For hit-and-run cases, the Act increases the minimum compensation from ₹25,000 to ₹2 lakh in case of death and from ₹12,500 to ₹50,000 in case of grievous injury. To act as a compulsory insurance cover of sorts for all road users, fund the treatment during golden hour and pay the compensation for hit and run cases, a ‘Motor Vehicle Accident Fund’ is being set up.

Better insurance benefits

Hike in penalty for uninsured vehicles is not the only move under the new Act that is noteworthy. What is equally important is that the minimum compensation to be paid to the victim by the vehicle owner or the insurer has been enhanced. Earlier, when death or permanent disability arose from any accident, a compensation of ₹50,000 (for death) and ₹25,000 (for permanent disability) had to be paid (without the need for the claimant to establish that death or grievous hurt was caused due to neglect/fault of the vehicle owner/vehicle or any other person). Now, the compensation for death has been enhanced to ₹5 lakh and for grievous injury, to ₹2.5 lakh. There is no upper limit on the liability of the insurer though.

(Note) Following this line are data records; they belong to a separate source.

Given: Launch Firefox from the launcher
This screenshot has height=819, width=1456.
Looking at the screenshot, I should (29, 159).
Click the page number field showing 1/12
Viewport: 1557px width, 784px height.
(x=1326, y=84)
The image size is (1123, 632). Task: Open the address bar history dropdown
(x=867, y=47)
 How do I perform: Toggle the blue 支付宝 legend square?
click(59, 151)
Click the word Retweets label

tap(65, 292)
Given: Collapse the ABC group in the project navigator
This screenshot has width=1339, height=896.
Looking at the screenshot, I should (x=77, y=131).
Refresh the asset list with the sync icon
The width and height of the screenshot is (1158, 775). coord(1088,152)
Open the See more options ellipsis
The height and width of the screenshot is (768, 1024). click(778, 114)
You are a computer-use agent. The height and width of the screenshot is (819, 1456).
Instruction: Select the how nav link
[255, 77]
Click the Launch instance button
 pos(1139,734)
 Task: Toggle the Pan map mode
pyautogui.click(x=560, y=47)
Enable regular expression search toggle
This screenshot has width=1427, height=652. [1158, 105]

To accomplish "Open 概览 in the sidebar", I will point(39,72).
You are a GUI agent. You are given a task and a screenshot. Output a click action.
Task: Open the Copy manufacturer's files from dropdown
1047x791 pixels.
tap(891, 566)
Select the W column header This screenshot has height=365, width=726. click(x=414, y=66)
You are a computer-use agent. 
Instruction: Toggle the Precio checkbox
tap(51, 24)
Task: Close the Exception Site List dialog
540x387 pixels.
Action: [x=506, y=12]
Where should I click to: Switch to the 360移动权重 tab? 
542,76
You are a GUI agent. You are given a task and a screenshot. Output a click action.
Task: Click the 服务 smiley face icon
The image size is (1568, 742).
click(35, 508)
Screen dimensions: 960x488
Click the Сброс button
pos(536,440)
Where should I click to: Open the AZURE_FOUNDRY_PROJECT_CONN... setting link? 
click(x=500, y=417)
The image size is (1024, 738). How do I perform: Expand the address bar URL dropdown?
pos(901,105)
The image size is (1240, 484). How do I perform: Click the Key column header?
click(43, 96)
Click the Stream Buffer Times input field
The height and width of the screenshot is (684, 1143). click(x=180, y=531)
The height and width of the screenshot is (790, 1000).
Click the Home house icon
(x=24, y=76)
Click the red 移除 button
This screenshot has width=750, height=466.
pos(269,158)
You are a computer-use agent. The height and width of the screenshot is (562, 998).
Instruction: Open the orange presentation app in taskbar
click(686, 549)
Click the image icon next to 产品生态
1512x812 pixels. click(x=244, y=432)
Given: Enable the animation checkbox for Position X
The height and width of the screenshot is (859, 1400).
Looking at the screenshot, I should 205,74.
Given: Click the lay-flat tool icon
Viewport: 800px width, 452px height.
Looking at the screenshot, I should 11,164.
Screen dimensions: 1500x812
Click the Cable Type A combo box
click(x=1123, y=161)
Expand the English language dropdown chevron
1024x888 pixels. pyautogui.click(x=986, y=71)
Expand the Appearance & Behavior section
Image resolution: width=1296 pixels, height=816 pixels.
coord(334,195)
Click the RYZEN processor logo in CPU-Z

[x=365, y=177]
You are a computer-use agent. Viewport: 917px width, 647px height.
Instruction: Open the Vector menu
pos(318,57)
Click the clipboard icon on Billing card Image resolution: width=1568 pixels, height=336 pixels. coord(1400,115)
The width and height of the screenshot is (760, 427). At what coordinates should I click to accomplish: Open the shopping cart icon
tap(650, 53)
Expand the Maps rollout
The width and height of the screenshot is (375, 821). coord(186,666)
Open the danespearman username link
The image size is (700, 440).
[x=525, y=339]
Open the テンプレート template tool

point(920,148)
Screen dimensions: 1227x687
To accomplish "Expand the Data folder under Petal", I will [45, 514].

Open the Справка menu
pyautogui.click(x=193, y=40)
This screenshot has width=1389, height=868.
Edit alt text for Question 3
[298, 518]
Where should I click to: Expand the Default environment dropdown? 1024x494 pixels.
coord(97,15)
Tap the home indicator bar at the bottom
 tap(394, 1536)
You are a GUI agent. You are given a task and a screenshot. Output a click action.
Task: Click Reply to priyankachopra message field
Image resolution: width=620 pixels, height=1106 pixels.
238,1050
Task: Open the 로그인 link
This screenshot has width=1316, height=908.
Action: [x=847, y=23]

The claims process has also been simplified. Says, Sajja Praveen Chowdary, Business Head, Motor Insurance, Policybazaar.com, “Now, the insurer can appoint an officer to make an offer to the beneficiary. If it is accepted, the same should be informed/recorded in the tribunal (that is, Motor Accidents Claims Tribunal) and settled within 30 days. This can help in faster settlement of claims as waiting for the tribunal hearings may take time”. Thus, if you are willing to go for an out-of-court settlement, your claim can be settled in a month.

Hassle free services

The Act also aims to provide hassle-free services for citizens. Through repositories such as ‘Vahan’ and ‘Sarathy’, mandatory information on vehicles and ownership as well as road transport-related services are gradually being moved online. With ‘Vahan’, multiple visits to the RTO, extensive paperwork, queues, middlemen and bribes could become a thing of the past. Vahan helps carry out most of the RTO-related transactions, including payments, online.

Transfer of ownership, change of address, issue and renewal of permits and fitness certificates, payment of road taxes are available at the click of a mouse. Under ‘Sarathy’, all driving licence-related services are available online in most States. For instance, application for licence, submission of documents, booking of slots for test, renewal/name change in licence, issue of duplicate licence and payment of fee for all services can all be done.